As the woman who has suffered from frigidity explodes her groundless fears one by one and explores a new attitude toward men, toward love, toward motherhood, feels a new esteem for her husband—as all these things happen, her lifelong restlessness begins to depart. For the first time she realizes just how restless she has been, how unsatisfied; she feels how precariously balanced her life, inwardly and outwardly, has always felt. Now something deep within her relaxes, lets down. When this happens she is beginning to experience the essential attribute of all that is truly feminine, spiritual tranquillity.

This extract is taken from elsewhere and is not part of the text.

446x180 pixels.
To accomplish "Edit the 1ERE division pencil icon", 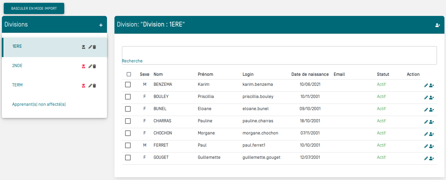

The arrival of this tranquillity, or even the arrival of intimations of it results from the fact that she is really allowing herself to trust her husband in a very deep sense. It means that she finally realizes that she no longer has to fear or to oppose his strength, but that she can now rely on it to protect her, to give her the secure climate necessary for the full flowering of her femininity.

Feminine tranquillity of spirit is a grace and a beauty of the first order. It is the psychological cornerstone of the happy family. Based on an abiding faith in the goodness and loyalty of her husband, it emanates from a woman who has found herself and pervades those about her, giving them unity and strength. The children of such a mother are strong against the neurotic restlessness of these difficult times. The husband of a wife who has achieved such tranquillity returns from his work to his home as to an oasis, redoubles his loving efforts to make her ever more secure.

Because she can trust no man, the frigid woman’s approach to the tasks of life has a difficult, painful, frenetic quality. She feels responsible for everything; guiltily responsible. Details and trivia overwhelm her. She has no unity and has to fight herself, her resentment, her self-rejection to get the simplest things done—her household work, planning the dinner, carrying and fetching the children. Everything looms.

With the development of the new quality of tranquillity those details of life that once seemed so difficult become simple. And because they are feminine tasks, household work, planning or getting dinners, keeping the children busy or in line—whatever life demands—soon lose their irksome and irritating quality and become easy, even joyful.

As tranquillity moves over to serenity, becomes more and more a part of her psychic character, a woman begins to realize what a miraculous and wonderful thing womanhood is. Most frequently this realization is ushered in by a sudden awareness of the miracle that her body is able to perform: the miracle of childbirth.

In her frightened heart the frigid woman has always detested and feared her capacity to become pregnant. To her this faculty has seemed onerous and burdensome, a curse. In pregnancy she feels trapped, sick at heart and in body during it, increasingly frightened of delivery as the day of confinement approaches. She views all this as woman’s burden; men, those enviable creatures, are free of such a frightening duty. Indeed, has she not heard that men use pregnancy as a technique of keeping women subject to them! Thus she frets and rages and trembles, rejecting her destiny.